Mais ce qui doit interpeller dans l’affaire, c’est le succès de cette vidéo. On peut le mettre sur le dos de l’audience croissante du conspirationnisme mais cela ne suffit pas. En effet, c’est aussi le résultat de la perte de crédibilité des grands médias quant aux affaires internationales. Si l’on s’en tient au monde arabe, et à sa propension actuelle à réfuter le discours anti-Bachar, deux dossiers donnent de la consistance à cette défiance. Il s’agit de la guerre en Irak de 2003 et la situation du peuple palestinien, notamment à Gaza. Il y a quelques temps, j’ai participé à une émission sur TV5 où le représentant du New York Times a évoqué, sans honte bue, les attentats du 11 septembre 2001 pour justifier l’invasion de l’Irak décidée par George W. Bush et soutenue, entre autres, par Tony Blair. Or, on sait aujourd’hui l’ampleur du dévoiement de ce quotidien dont plusieurs journalistes ont repris sans ciller les mensonges du Pentagone et du Département d’Etat. Certes, le quotidien a présenté ses excuses à ses lecteurs mais ce fut une démarche à minima et, aujourd’hui, ses journalistes s’irritent quand on leur rappelle cette grande erreur. Ils ne veulent pas voir à quel point cette affaire a laissé des traces dans les mémoires. Pire, certains d’entre eux sont même tentés par un certain révisionnisme destiné à minimiser les errements de leur journal dans cette guerre dont l’Irak, en particulier, et le monde arabe en général, continuent de payer le prix fort.

Abordons maintenant la question du peuple palestinien et évoquons une autre vidéo qui a, elle aussi, cartonné sur les réseaux sociaux. Il s’agit du passage du « philosophe » Bernard-Henri Levy dans l’émission Upfront d’Al-Jazeera en langue anglaise. Les questions du journaliste Mehdi Hasan étaient simples et percutantes (BHL n’est jamais, mais vraiment jamais, interviewé de la sorte par les médias français…) : pourquoi l’émoi et la solidarité en faveur d’Alep-est et pourquoi le silence quant au sort du peuple palestinien en Cisjordanie et à Gaza ? Pourquoi évoquer une « no-fly zone » pour Alep et ne pas en avoir fait de même pendant les bombardements de Gaza en 2008-2009 et 2014 ? Déstabilisé, bredouillant dans un anglais plutôt incertain, le coucourdier à la chemise blanche de Saint-Germain-des-Prés a démontré à quel point le double ou triple langage ne le gênait pas en prétendant, entre autres, que la Guerre de Gaza était « défensive » et qu’il convenait de ne pas comparer les deux situations puisque les morts à Alep-est étaient bien plus nombreux que ceux de Gaza. Etrange argument quand on sait que le même personnage affirme qu’il ne faut pas entrer dans « l’arithmétique des morts » quand on lui fait remarquer que le nombre de victimes palestiniennes est bien plus important que les israéliennes.

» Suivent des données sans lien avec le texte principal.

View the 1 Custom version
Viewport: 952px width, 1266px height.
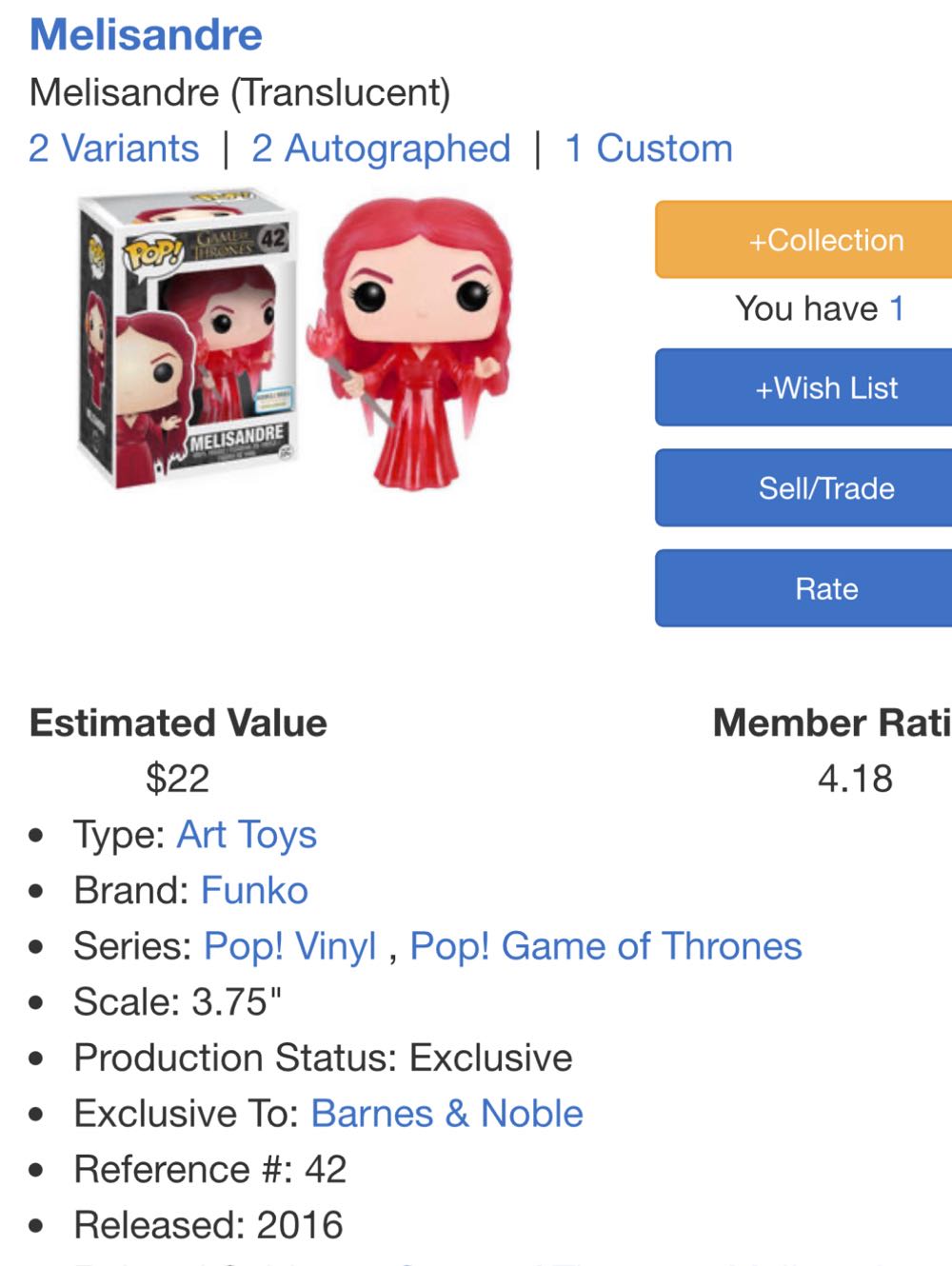[x=649, y=148]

Certaines causes sont souvent entachées par des soutiens dont elles se seraient bien passées et cela ne doit pas remettre en question leur justesse. Que BHL soutienne tel ou tel soulèvement dans le monde arabe ne doit pas servir de seule justification pour adopter une position contraire. En 1992, et durant les années qui ont suivi, le « philosophe » avait pris parti pour l’interruption du processus électoral en Algérie et s’était même démené pour soutenir nombre d’illustres personnalités algériennes. Si l’on s’en tient au raisonnement qui prévaut aujourd’hui chez nombre de nos concitoyens, cela veut donc dire que les partisans de cette interruption se sont fourvoyés... Bien entendu, l’affaire est plus complexe mais cet exemple précis devrait inciter à juger de certaines situations autrement qu’en se déterminant en fonction de ce qu’en disent la presse occidentale et BHL.